Current storables cache size in bytes. This value may change (and will usually increase) with every use of a PyMuPDF function. It will (automatically) decrease only when Tools.store_maxize is going to be exceeded: in this case, MuPDF will evict low-usage objects until the value is again in range.

Return type

int

Example Session

::
>>> import fitz
# print the maximum and current cache sizes
>>> fitz.TOOLS.store_maxsize
268435456
>>> fitz.TOOLS.store_size
0
>>> doc = fitz.open("demo1.pdf")
# pixmap creation puts lots of object in cache (text, images, fonts),
# apart from the pixmap itself
>>> pix = doc[0].get_pixmap(alpha=False)
>>> fitz.TOOLS.store_size
454519
# release (at least) 50% of the storage
>>> fitz.TOOLS.store_shrink(50)
13471
>>> fitz.TOOLS.store_size
13471
# get a few unique numbers
>>> fitz.TOOLS.gen_id()
1
>>> fitz.TOOLS.gen_id()
2
>>> fitz.TOOLS.gen_id()
3
# close document and see how much cache is still in use
>>> doc.close()
>>> fitz.TOOLS.store_size
0
>>>

Footnotes

1

This memory area is internally used by MuPDF, and it serves as a cache for objects that have already been read and interpreted, thus improving performance. The most bulky object types are images and also fonts. When an application starts up the MuPDF library (in our case this happens as part of import fitz), it must specify a maximum size for this area. PyMuPDF’s uses the default value (256 MB) to limit memory consumption. Use the methods here to control or investigate store usage. For example: even after a document has been closed and all related objects have been deleted, the store usage may still not drop down to zero.
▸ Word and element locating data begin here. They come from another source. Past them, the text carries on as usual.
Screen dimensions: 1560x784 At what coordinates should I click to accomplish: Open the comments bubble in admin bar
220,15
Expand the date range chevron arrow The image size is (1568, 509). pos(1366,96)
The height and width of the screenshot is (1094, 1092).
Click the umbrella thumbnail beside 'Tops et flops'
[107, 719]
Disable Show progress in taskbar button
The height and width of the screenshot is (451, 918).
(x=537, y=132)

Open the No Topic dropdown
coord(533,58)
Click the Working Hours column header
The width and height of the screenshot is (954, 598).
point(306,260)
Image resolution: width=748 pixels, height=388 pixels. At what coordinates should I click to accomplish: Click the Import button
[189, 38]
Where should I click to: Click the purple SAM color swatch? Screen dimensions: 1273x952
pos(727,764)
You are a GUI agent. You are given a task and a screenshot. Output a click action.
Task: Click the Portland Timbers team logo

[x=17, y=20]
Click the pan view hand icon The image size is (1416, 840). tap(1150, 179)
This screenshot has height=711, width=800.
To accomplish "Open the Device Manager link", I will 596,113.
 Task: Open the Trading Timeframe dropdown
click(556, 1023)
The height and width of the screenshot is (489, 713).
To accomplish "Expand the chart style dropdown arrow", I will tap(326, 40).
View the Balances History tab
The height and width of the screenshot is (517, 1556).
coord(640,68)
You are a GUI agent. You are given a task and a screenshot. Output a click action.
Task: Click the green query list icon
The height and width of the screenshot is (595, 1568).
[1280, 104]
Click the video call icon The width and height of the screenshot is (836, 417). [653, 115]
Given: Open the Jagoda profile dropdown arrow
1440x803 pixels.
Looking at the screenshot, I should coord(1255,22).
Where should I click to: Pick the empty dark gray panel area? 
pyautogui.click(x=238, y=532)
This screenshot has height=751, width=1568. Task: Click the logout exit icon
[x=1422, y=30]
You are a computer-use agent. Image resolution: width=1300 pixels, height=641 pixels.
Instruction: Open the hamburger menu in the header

So you might want to enforce that before opening another document.

2

Optionally, all dynamic management of memory can be done using Python C-level calls. MuPDF offers a hook to insert user-preferred memory managers. We are using option this for Python version 3 since PyMuPDF v1.13.19. At the same time, all memory allocation in PyMuPDF itself is also routed to Python (i.e. no more direct malloc() calls in the code). We have seen improved memory usage and slightly reduced runtimes with this option set. If you want to change this, you can set #define JM_MEMORY 0 (uses standard C malloc, or 1 for Python allocation )in file fitz.i and then generate PyMuPDF.